Schools Open Doors to Students Displaced by Hurricane Katrina

In the aftermath of Hurricane Katrina, schools around the nation are opening up their doors to take in the thousands of students whose lives have been impacted.

From neighboring states such as Texas to states as far as Washington, colleges and universities have responded quickly to the disaster along the Gulf Coast. Not only are they serving as shelters; many schools are offering to accommodate students who have been displaced by the hurricane.

Texas schools have offered to take in thousands of students. Baylor University has arranged for upperclassmen to temporarily enroll while the cities and universities recover from the damage caused by the storms. Although the school cannot accommodate any freshmen, Baylor’s George W. Truett Seminary will accept students from the New Orleans Baptist Theological Seminary for a semester. Law students from Tulane and Loyola University may also attend Baylor’s School of Law as visiting students.

Texas A&M University’s system of nine universities has offered to accept several thousand students, some for as long as a year. Students would be allowed to pay the minimum tuition.

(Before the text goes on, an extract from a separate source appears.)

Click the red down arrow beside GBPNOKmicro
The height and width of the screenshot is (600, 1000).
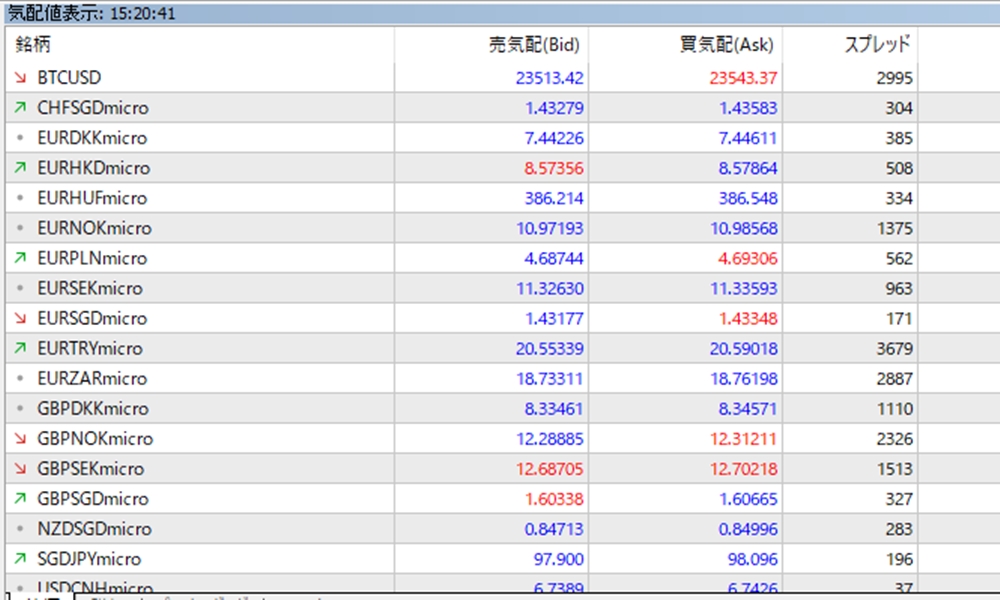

Christian schools throughout the nation are responding with generosity toward those affected by the hurricane. Trinity Lutheran College, located in Issaquah, Wash., has offered to accommodate up to 25 students. The school will pay tuition for one year, in the form of a special-needs scholarship.

According to Trinity President John Stamm, “Trinity trains students to serve as leaders in church and society, and we feel this is a way to demonstrate our commitment to that mission.”

The school has also launched a campaign to collect supplies for the hurricane victims. The campaign will last through Sept. 23, after which all items will be sent to Jackson, Miss., to be distributed by the Evangelical Lutheran Church in America’s Disaster Response group.

“We want to give our students the opportunity to embrace others affected by this disaster,” said Stamm.